# [Problem to work on]
For this exercise, restate word for word only the lines from the one containing "Instruction: Click the" through the last line below. Pictures do not get copied.

Dataset records START

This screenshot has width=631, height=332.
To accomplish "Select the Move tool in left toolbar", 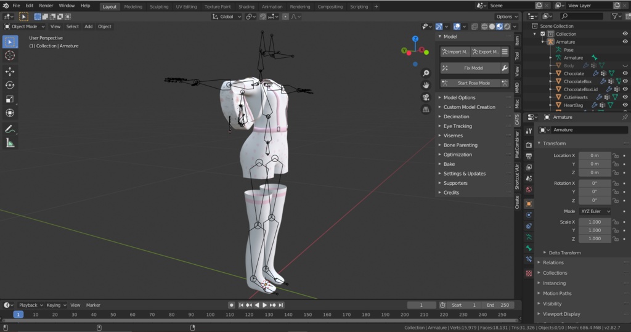I will tap(10, 71).
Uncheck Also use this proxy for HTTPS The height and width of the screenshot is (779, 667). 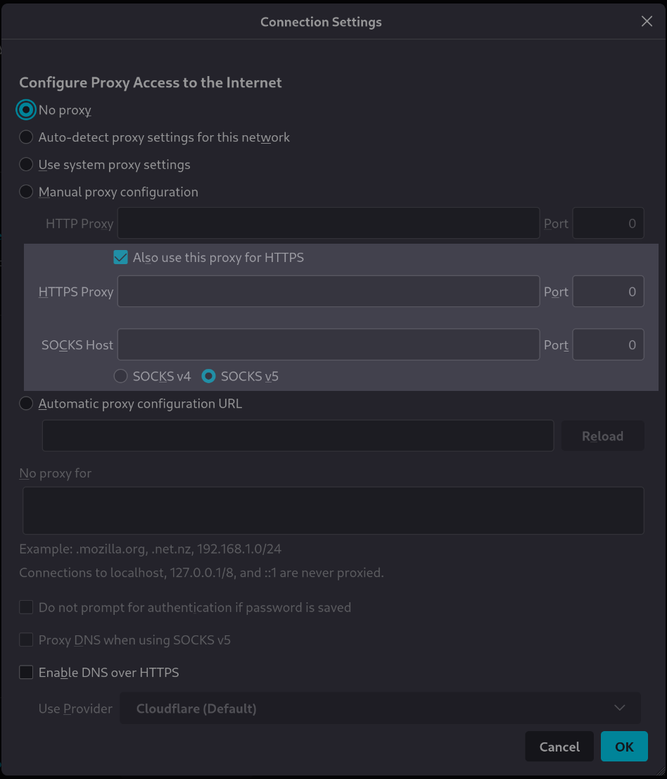(120, 257)
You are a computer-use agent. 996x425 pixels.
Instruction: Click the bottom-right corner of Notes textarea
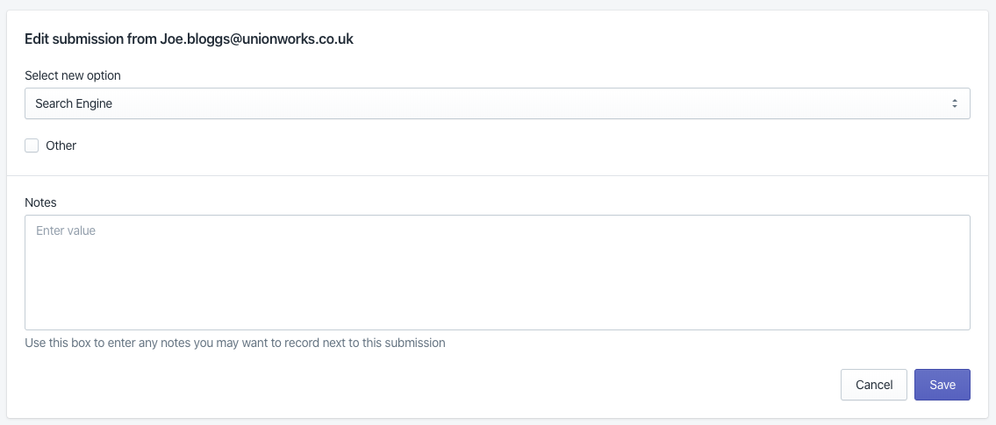point(964,324)
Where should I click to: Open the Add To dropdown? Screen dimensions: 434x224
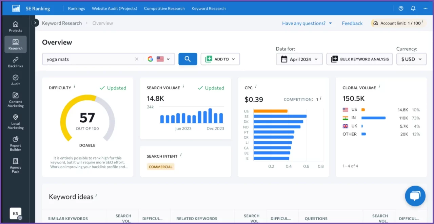pos(220,59)
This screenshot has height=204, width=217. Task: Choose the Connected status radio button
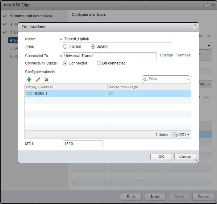[65, 63]
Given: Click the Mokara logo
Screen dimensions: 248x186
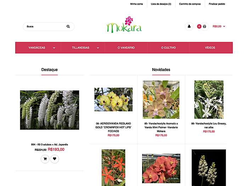Looking at the screenshot, I should point(124,24).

Dataset records END

# [Exercise result]
Instruction: Click the bottom-right corner of Notes textarea
point(964,324)
Where should I click to: Open the Add To dropdown? Screen dimensions: 434x224
pos(220,59)
This screenshot has height=204, width=217. Task: Choose the Connected status radio button
[65, 63]
Given: Click the Mokara logo
Screen dimensions: 248x186
Looking at the screenshot, I should point(124,24).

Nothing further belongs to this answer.